- [YOUR OBJECTIVE]
What you write should be an exact repeat of the lines from the one with "Privacy Policy Statement (58, 2544)" through the final line below, minus the pictures.

++++ RECORDS FOR PROCESSING ++++

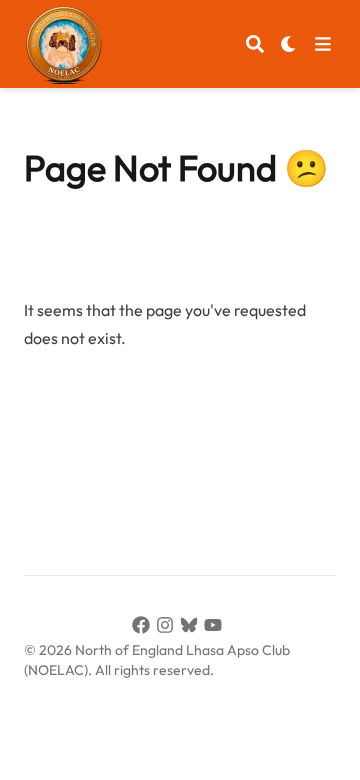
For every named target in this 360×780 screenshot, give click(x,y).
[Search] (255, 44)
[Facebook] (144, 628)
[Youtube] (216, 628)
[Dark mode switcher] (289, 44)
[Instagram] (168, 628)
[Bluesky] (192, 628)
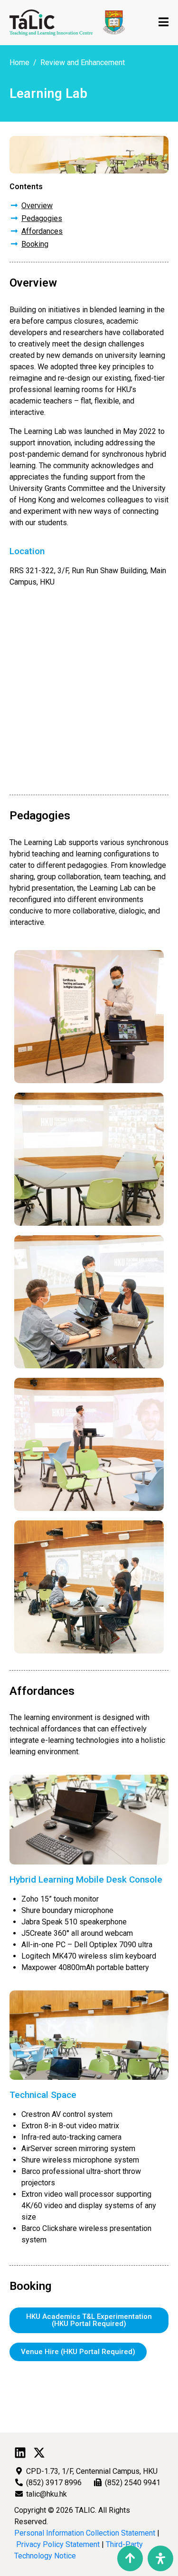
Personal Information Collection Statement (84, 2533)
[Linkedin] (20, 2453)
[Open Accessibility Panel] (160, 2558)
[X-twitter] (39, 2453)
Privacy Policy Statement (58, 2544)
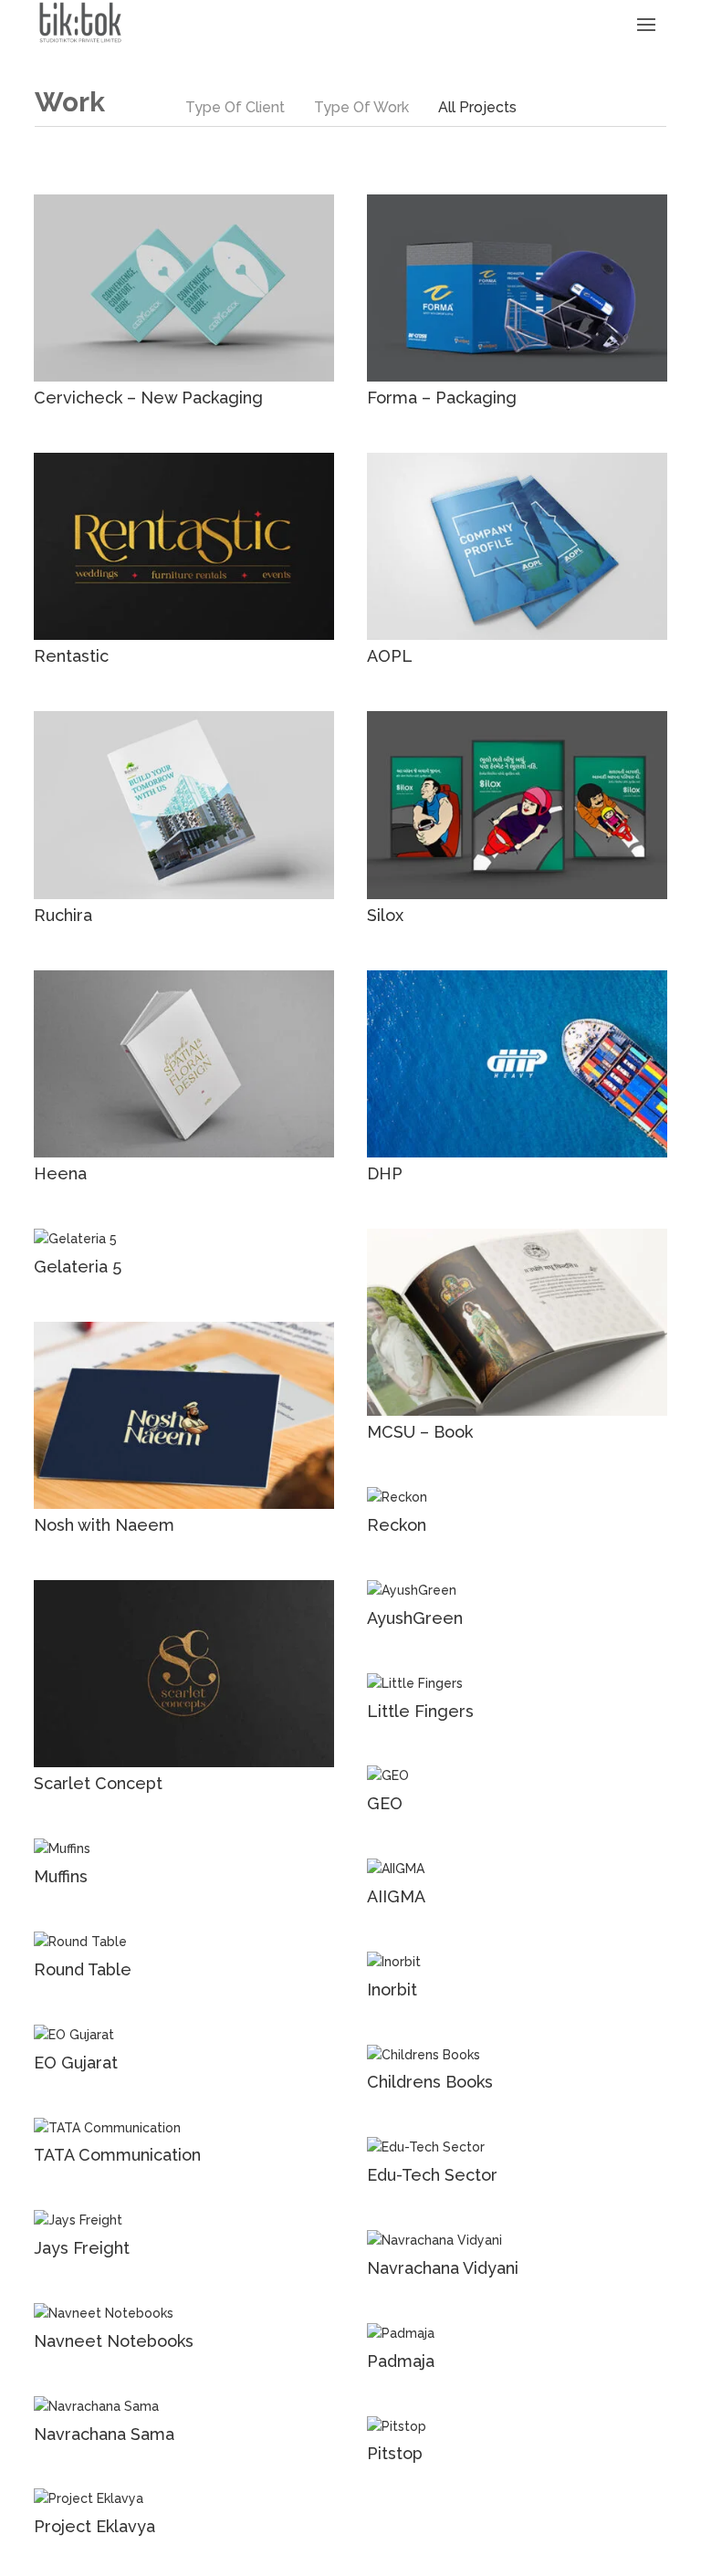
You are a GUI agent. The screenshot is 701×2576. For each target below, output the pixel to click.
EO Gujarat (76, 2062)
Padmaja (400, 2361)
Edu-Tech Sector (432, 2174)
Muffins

++++

- [ANSWER]
Privacy Policy Statement (58, 2544)
You are a GUI agent. The screenshot is 701×2576. For each target below, output the pixel to click.
EO Gujarat (76, 2062)
Padmaja (400, 2361)
Edu-Tech Sector (432, 2174)
Muffins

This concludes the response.